[Passage Boundary: Start]
ADR 013: Low-Latency Optimizations¶
Status¶
Accepted
Context¶
Arbiter-Bot is a statistical arbitrage engine where tick-to-trade latency directly impacts profitability. Arbitrage opportunities exist for milliseconds; slow execution means missed profits or adverse fills.
While Rust's lack of garbage collection provides a strong foundation, achieving consistent sub-millisecond latency requires explicit optimization of:
- Thread scheduling - OS scheduler jitter can add milliseconds of latency
- Memory allocation - Dynamic allocation on the hot path causes unpredictable pauses
- CPU cache behavior - False sharing between threads degrades performance
- I/O patterns - Blocking on channel receives wastes latency budget
This ADR covers architectural optimizations to the trading engine. Performance measurement and observability are covered in ADR-012.
Decision¶
Implement four key optimizations for the trading hot path.
1. Thread Affinity with Core Pinning¶
Pin critical threads to dedicated CPU cores to eliminate scheduler migration and ensure consistent TSC readings:
use core_affinity::CoreId;
pub struct TradingThreadConfig {
/// Pin market data thread to dedicated core
pub market_data_core: usize,
/// Pin execution thread to dedicated core
pub execution_core: usize,
/// Pin metrics aggregator to separate core (lower priority)
pub metrics_core: usize,
}
impl TradingRuntime {
pub fn spawn_market_data_thread(config: &TradingThreadConfig, rx: Receiver<MarketData>) {
std::thread::spawn(move || {
// Pin to core; fail loudly if pinning fails
if !core_affinity::set_for_current(CoreId { id: config.market_data_core }) {
panic!(
"Failed to pin market data thread to core {}. \
TSC calibration assumes no core migration.",
config.market_data_core
);
}
// Set thread priority (requires CAP_SYS_NICE on Linux)
#[cfg(target_os = "linux")]
{
let _ = thread_priority::set_current_thread_priority(
thread_priority::ThreadPriority::Max
);
}
run_market_data_loop(rx);
});
}
}
Rationale: - TSC frequency can vary between cores; pinning ensures consistent timing - Eliminates context switch overhead from scheduler migrations - Reduces L1/L2 cache invalidation from core hopping - Fails loudly rather than silently degrading performance
2. Adaptive Busy-Polling¶
Use busy-polling with adaptive backoff for the market data receive loop.
Important: Use crossbeam::channel instead of std::sync::mpsc for microsecond-scale latency. The standard library's MPSC channel has ~100-300ns overhead per operation; crossbeam's bounded channel achieves ~20-50ns.
[Passage Boundary: End]
## Actions to take
**A)** Reproduce the part of the low-latency ADR starting with "While Rust's lack" and going on through "trading hot path.".
**B)** According to the low-latency ADR, which ADR covers performance measurement and observability?
**C)** In the low-latency ADR, list the areas that it says need explicit optimization to reach consistent sub-millisecond latency.
[Information provided Boundary: Start]
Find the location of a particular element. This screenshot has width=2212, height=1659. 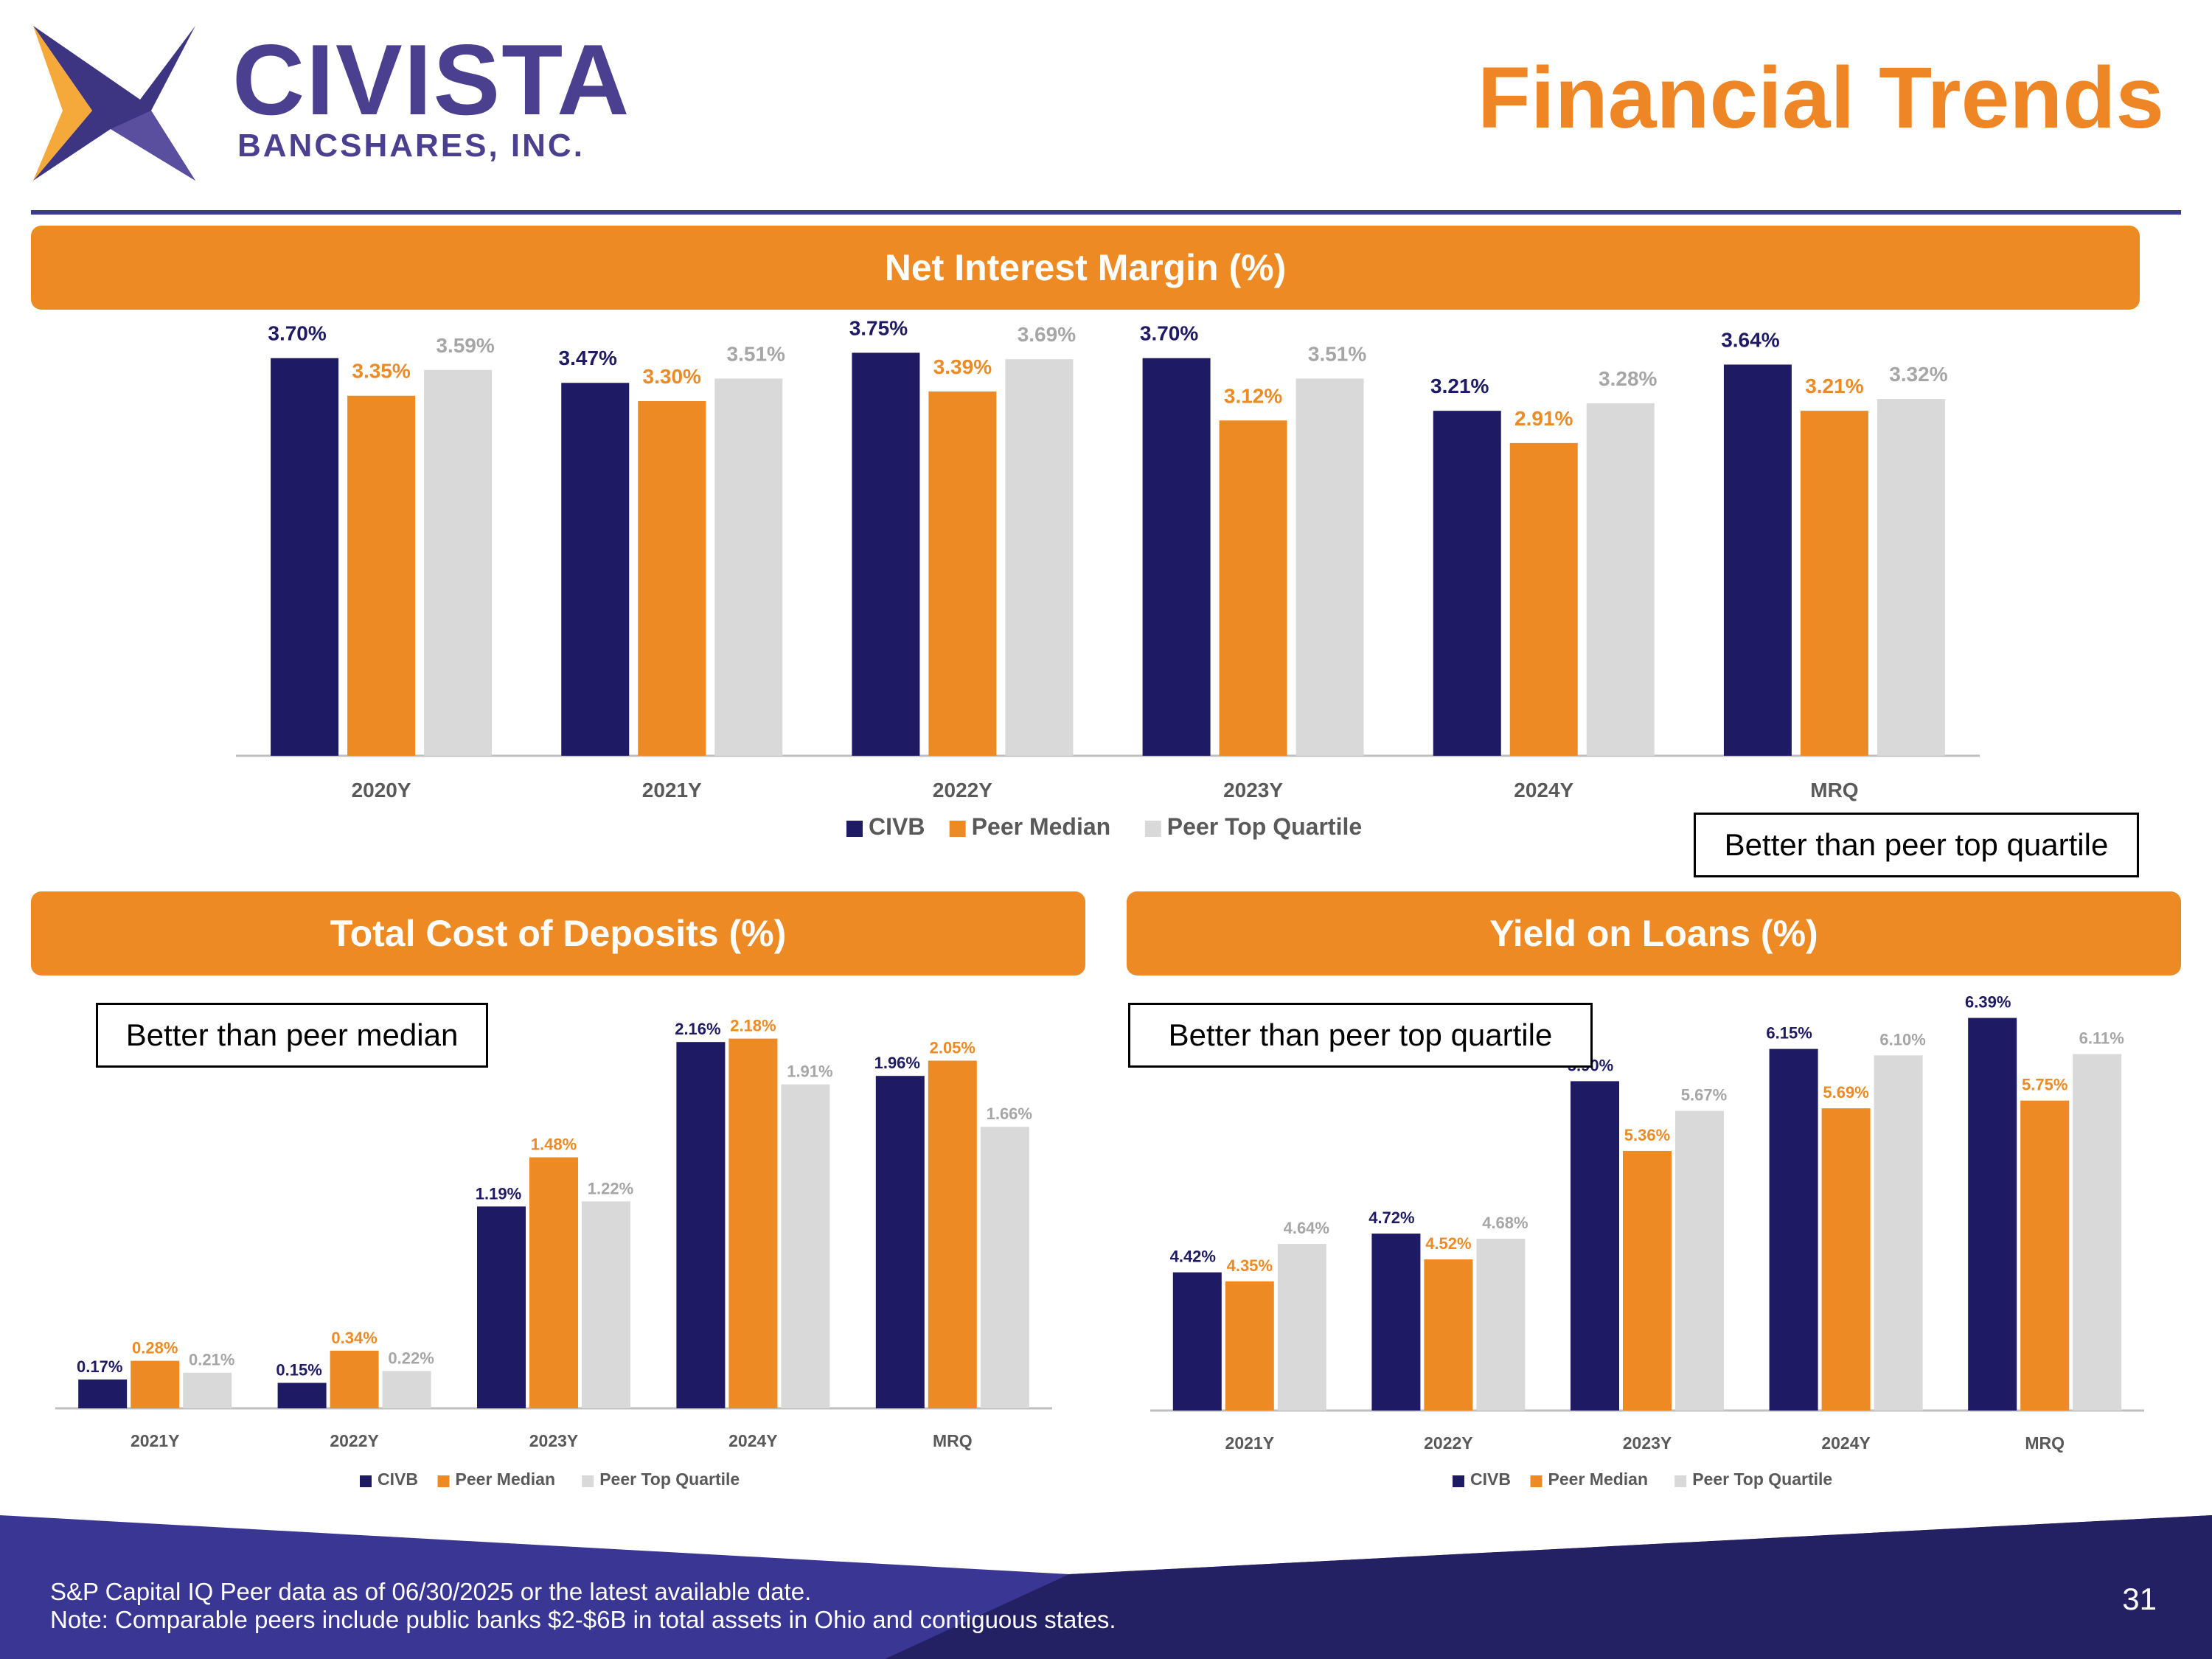

yol-bar-peer-median-2021y is located at coordinates (1250, 1346).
[Information provided Boundary: End]
## Results in order
**A)**
While Rust's lack of garbage collection provides a strong foundation, achieving consistent sub-millisecond latency requires explicit optimization of:
- Thread scheduling - OS scheduler jitter can add milliseconds of latency
- Memory allocation - Dynamic allocation on the hot path causes unpredictable pauses
- CPU cache behavior - False sharing between threads degrades performance
- I/O patterns - Blocking on channel receives wastes latency budget
This ADR covers architectural optimizations to the trading engine. Performance measurement and observability are covered in ADR-012.
Decision¶
Implement four key optimizations for the trading hot path.

**B)** ADR-012

**C)**
- Thread scheduling
- Memory allocation
- CPU cache behavior
- I/O patterns